El bosque es qué hace ese banco con mi dinero: ¿siembra futuro o lo deja caer por una ruleta que juega con el futuro de otras personas? De nuestras decisiones depende cómo va a ser la sociedad y también, por qué no decirlo, qué va a ocurrir con los ahorros que tanto nos ha costado ganar.

Creo que es hora de ser directos, pueda gustar menos o más, y hay que decir que faltan toneladas de conciencia sobre el combate de modelos de economía robótica o humana en el que todos estamos inmersos, lo queramos o no. Pero hoy también hay menos razones que nunca para los derrotismos. Empiezan a abrirse, voluntariamente o por necesidad, algunas puertas y ventanas en el sector bancario y la gente ya no es tan crédula ni ignora los daños colaterales de prácticas como la falta de transparencia o la especulación financiera.

Superar el síndrome de Estocolmo

Se empieza a hablar de lo fundamental. El pasado 15 de marzo, por ejemplo, Salvados volvía a dedicar un programa a las finanzas y a si los valores cuentan o no, bajo el título “Hagan Juego”. ¿Cómo se ha permitido, entre todos, que exista esta economía de casino? Los millones de personas que ven este programa pudieron pensar sobre esta cuestión que, en general y pese a la infinidad de conversaciones sobre la crisis, suele pasar de puntillas. Me pregunto cuanta gente, después de ver el programa decidió hacer un cambio en su vida, y cuánta se quedó hipnotizada y resignada como siempre, afectada por el síndrome de Estocolmo aplicado a la banca.

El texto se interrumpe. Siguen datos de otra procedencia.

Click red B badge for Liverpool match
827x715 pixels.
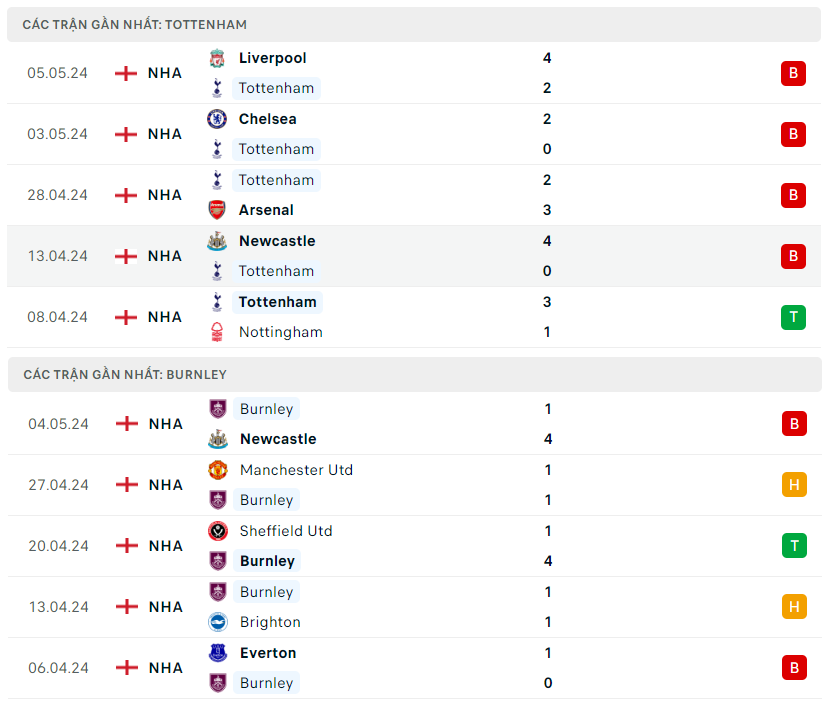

Hoy existen alternativas tan solventes como la banca ética que, con hechos y de forma contante y sonante, están siendo una opción real para miles de personas y empresas que quieren dar un paso adelante consciente y apoyar solo la economía real. No es una odisea, se llama banca ética y avanza pasito a pasito en todo el mundo. Un ejemplo es el de Triodos Bank, diciendo desde el principio en qué se invierte el dinero de sus clientes y haciéndolo a partir de criterios públicos de impacto social, no solo de rentabilidad. ¿Y no es eso ya una pequeña revolución?

Si más gente y organizaciones entienden el sistema financiero, el dinero estará al servicio de las personas y no al revés.